Yates alleges that JMLS lied to her about its admissions paperwork retention policy. (Id. ¶¶ 118.) Yates called the United States Attorneys' office on June 13, 2008 to complain about the conduct of JMLS, the CTA, the City and the State. (Id. ¶ 119.) According to the Amended Complaint, JMLS "must have received a phone call from the [FBI]" because on June 16, 2008, Yates received an email stating that she could pick up her applications materials from JMLS. (Id.) She did so on June 20, 2008 but alleges that she "was harassed by being made to stop by the security desk upon retrieving the documents." (Id. ¶¶ 147-48.) She further alleges that she was harassed off of JMLS property. (Id. ¶¶ 146, 156.) Yates contends that "the underlying reasoning for [JMLS's] retaliation is . . . that [JMLS] was trying to cover up unexposed wrong doing, their political connections and affiliations with Mayor Richard Daley's administration and the fact that individuals associated with the law school have knowledge or have been an accomplice in the act of embezzlement."*fn4 (Id. ¶ 101; see also id. ¶¶ 115-16.)

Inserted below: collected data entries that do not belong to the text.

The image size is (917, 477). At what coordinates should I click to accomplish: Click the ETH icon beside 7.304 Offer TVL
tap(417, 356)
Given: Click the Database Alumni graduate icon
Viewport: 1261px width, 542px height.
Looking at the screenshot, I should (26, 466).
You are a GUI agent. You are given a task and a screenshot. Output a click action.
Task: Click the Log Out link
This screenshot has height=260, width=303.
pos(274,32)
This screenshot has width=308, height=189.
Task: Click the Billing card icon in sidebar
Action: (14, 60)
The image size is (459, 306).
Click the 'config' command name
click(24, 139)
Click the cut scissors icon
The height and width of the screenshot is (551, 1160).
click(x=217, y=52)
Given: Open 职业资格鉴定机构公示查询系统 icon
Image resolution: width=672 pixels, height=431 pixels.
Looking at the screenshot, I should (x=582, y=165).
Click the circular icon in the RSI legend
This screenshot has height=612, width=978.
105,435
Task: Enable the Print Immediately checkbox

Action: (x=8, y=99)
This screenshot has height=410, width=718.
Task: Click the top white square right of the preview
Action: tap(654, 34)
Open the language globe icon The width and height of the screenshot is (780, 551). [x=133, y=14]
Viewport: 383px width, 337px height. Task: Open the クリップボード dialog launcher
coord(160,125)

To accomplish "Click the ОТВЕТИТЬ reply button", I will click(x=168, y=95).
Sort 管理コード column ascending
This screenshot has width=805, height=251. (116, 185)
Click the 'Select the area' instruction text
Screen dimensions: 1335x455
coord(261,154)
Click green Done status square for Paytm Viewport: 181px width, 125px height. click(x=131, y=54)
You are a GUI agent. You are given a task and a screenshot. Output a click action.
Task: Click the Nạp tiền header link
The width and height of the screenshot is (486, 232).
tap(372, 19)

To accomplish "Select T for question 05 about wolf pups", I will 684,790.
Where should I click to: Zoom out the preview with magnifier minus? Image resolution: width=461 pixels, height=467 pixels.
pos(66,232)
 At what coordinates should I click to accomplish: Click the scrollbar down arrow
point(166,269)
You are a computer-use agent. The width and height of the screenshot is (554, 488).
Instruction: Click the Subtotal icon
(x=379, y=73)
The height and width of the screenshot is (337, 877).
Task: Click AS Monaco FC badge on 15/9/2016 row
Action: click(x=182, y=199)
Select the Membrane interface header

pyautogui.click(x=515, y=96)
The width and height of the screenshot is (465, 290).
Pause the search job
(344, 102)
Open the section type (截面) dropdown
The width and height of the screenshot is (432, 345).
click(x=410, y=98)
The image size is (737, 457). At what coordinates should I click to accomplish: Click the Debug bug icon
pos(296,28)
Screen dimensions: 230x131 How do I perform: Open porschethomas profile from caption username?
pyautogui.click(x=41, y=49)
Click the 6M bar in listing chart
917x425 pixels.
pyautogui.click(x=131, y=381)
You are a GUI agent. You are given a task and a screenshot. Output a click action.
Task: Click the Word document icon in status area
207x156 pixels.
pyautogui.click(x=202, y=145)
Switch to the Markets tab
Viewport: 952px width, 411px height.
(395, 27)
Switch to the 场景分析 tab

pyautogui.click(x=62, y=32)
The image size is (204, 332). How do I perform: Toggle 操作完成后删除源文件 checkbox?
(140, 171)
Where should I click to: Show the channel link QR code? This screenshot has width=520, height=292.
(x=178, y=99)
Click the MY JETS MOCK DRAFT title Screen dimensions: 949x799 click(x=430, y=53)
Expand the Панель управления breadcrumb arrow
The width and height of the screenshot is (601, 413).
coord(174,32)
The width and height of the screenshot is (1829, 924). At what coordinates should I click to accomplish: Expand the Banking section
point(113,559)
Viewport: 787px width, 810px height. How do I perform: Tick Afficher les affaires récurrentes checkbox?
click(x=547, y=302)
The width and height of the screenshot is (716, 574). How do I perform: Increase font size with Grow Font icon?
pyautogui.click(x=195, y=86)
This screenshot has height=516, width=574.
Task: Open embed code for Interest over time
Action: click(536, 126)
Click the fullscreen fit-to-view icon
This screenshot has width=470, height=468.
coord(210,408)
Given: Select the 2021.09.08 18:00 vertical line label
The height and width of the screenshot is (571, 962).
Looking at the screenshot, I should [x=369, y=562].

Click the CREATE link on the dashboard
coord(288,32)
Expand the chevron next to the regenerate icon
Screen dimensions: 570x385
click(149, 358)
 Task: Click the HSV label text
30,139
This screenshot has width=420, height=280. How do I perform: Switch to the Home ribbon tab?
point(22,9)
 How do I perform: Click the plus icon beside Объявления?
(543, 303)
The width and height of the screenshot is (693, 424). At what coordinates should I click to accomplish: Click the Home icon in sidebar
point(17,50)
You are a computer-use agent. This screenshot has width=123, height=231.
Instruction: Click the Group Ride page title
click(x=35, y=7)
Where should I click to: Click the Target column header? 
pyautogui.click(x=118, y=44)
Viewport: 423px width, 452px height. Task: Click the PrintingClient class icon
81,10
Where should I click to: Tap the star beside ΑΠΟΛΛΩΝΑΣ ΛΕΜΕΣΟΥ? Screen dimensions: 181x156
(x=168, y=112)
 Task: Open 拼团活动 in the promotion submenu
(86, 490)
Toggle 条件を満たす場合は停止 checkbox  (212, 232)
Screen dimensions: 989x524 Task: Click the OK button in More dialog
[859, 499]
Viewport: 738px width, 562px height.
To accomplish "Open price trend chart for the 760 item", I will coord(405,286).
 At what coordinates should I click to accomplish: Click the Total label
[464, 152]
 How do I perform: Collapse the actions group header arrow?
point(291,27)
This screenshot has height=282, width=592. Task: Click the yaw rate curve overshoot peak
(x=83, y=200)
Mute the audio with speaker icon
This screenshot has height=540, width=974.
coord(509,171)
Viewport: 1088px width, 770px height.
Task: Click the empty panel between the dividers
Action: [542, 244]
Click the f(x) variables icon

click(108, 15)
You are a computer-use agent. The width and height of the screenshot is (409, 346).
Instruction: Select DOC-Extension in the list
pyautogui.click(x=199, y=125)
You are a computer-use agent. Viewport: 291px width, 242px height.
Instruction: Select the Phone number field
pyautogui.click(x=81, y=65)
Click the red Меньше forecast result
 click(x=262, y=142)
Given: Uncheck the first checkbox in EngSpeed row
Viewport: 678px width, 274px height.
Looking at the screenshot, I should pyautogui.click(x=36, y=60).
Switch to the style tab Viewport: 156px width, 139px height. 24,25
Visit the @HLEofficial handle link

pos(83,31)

Based on the above, Yates asserts the following claims: (1) disability discrimination; (2) intentional infliction of emotional distress ("IIED") and negligent infliction of emotional and mental distress ("NIED"); (3) aiding, abetting and obstruction of justice; (4) fraud, conspiracy to commit fraud, and perjury; (5) civil rights violations based on her status as a "[s]ingle, [b]lack, African-American, [h]omeless, Christian female" (id. at 27); and (6) "retaliation for whistle blowing and being homeless" (id. at 2, 40). Yates requests various remedies, including compensatory and punitive damages. (Id. at 2-3.) She asks, inter alia, that we discipline and disbar her harassers.*fn5 (Id. at 3.) She also requests that JMLS admit her, provide her with JD and LLM degrees, and pay the full cost of her tuition, living expenses, law books and all bar fees. (Id. at 17-18.)
STANDARD OF REVIEW
When considering a motion to dismiss, the court must accept all well-pleaded factual allegations in the claim as true, and draw all reasonable inferences in favor of the plaintiff. Killingsworth v. HSBC Bank, 507 F.3d 614, 618 (7th Cir. 2007) (citing Bell Atl. Corp. v. Twombly, 550 U.S. 544, 555, 127 S.Ct. 1955, 1964 (2007)). A court may grant a motion to dismiss under Rule 12(b)(6) only if the complaint lacks "enough facts to state a claim to relief that is plausible on its face." Id. at 618-619; E.E.O.C. v. Concentra Health Servs., Inc., 496 F.3d 773, 776-77 (7th Cir. 2007) (citing Twombly, 550 U.S. at 570, 127 S.Ct. at 1974). In order to survive a motion to dismiss for failure to state a claim, the plaintiff's "factual allegations must be enough to raise a right to relief above the speculative level." Twombly, 550 U.S. at 555, 127 S.Ct. at 1965. A sufficient complaint does not have to provide "detailed factual allegations," but it must provide more than "labels and conclusions, and a formulaic recitation of the elements of a cause of action." Id. at 555, 127 S.Ct. at 1964-65; Killingsworth, 507 F.3d at 618-19; see also Fed. R. Civ. P. 8(a). These requirements ensure that the defendant receives "fair notice of what the . . . claim is and the grounds upon which it rests." Twombly, 550 U.S. at 555, 127 S.Ct. at 1964 (quoting Conley v. Gibson, 355 U.S. 41, 47, 78 S.Ct. 99, 102 (1957)); Killingsworth, 507 F.3d at 618-19.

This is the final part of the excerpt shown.